Les rives étaient loin de nous. Çà et là apparaissaient des lumières de maisons,
tandis que devant nous, sous le ciel sans lune, brillait la lueur voilée de
fumée de Lundene. Æthelred devait être en train de mener ses hommes par la
vallée de la Fleot jusqu’à l’ancien mur romain. Sigefrid, Erik et Haesten
devaient savoir qu’il était là-bas, car quelqu’un de la ville nouvelle avait dû
accourir dans l’ancienne. Danes, Norses et Frisons, et même Saxons sans maître,
devaient se mettre en branle et courir aux remparts.
    Pendant que nous glissions sur le fleuve.
    Nous ne parlions guère. Nous savions tous le
danger qui nous attendait. Je me frayai un chemin entre les silhouettes
accroupies. Le père Pyrlig dut m’entendre, car il me héla :
    — Ici, seigneur.
    Il était assis au bout d’un banc de nage et je
le rejoignis en pataugeant dans la cale inondée.
    — As-tu prié ? lui demandai-je.
    — Je n’ai point cessé, répondit-il
gravement. Parfois, je songe que Dieu doit être las de m’entendre. Et le frère
Osferth prie aussi.
    — Je ne suis pas un frère, maugréa
Osferth.
    — Mais tes prières auront peut-être plus
de succès si Dieu le pense, dit Pyrlig.
    Le bâtard d’Alfred était accroupi auprès de
lui. Finan l’avait équipé d’une cotte de mailles prise sur un Dane éventré et
que l’on avait réparée. Il avait aussi un casque, des bottes et des gants, un bouclier
rond et deux épées, si bien qu’il ressemblait enfin à un guerrier.
    — Je suis censé te renvoyer à
Wintanceaster, lui dis-je.
    — Je sais.
    — Seigneur, corrigea Pyrlig.
    — Seigneur, répéta Osferth à contrecœur.
    — Je ne veux pas renvoyer au roi ton
cadavre, déclarai-je. Aussi tu resteras auprès du père Pyrlig.
    — Tout près, mon garçon. Comme si tu
étais mon amant, fit Pyrlig.
    — Reste derrière lui, ordonnai-je à
Osferth.
    — Oublions l’idée de l’amant, alors, se
hâta de dire Pyrlig. Nous dirons que tu es mon chien.

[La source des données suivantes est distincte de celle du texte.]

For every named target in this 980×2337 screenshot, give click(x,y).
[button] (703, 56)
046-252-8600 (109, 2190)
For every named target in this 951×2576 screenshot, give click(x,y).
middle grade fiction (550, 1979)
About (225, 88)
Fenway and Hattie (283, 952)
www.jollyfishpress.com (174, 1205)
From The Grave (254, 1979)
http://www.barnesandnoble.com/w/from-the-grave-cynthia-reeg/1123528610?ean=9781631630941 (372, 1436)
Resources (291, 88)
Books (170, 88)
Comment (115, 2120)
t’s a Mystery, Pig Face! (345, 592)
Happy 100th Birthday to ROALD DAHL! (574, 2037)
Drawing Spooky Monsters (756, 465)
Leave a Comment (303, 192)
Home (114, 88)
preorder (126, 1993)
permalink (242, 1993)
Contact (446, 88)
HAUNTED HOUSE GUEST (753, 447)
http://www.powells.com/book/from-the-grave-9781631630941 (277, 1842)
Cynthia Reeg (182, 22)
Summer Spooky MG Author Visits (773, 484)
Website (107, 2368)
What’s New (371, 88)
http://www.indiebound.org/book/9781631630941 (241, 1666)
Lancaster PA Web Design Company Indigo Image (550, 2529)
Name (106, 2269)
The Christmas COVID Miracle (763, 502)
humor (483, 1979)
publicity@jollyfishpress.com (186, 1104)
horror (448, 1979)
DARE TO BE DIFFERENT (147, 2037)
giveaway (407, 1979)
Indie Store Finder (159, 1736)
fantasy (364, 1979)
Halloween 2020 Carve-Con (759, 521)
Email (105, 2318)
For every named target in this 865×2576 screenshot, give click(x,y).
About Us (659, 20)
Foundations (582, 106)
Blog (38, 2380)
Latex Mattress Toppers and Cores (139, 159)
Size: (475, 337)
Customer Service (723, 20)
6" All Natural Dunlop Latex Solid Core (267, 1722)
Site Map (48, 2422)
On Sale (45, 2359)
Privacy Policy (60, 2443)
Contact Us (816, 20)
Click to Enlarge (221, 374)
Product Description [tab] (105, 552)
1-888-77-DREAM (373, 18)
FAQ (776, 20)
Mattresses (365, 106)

    — Et dis tes prières, achevai-je.
    Je n’avais d’autre conseil utile à lui
indiquer, hormis ôter sa tenue, nager jusqu’à la rive et retourner à son
monastère. J’avais autant foi en ses capacités que Finan : aucune. Osferth
était aigri, incapable et maladroit. Si ce n’avait été pour son défunt oncle, je
l’aurais volontiers renvoyé à Wintanceaster ; mais puisque Leofric m’avait
pris sous son aile et avait fait de moi un guerrier, j’acceptais de supporter
Osferth en reconnaissance.
    Nous approchions de la nouvelle ville ; je
sentais le feu des forges et j’en voyais la lueur trembloter dans les ruelles. Je
cherchai du regard le pont enjambant le fleuve, mais on n’y voyait goutte.
    — Il faut que je voie la brèche, cria
Ralla depuis la barre. Sinon, je ne pourrai rien tenter.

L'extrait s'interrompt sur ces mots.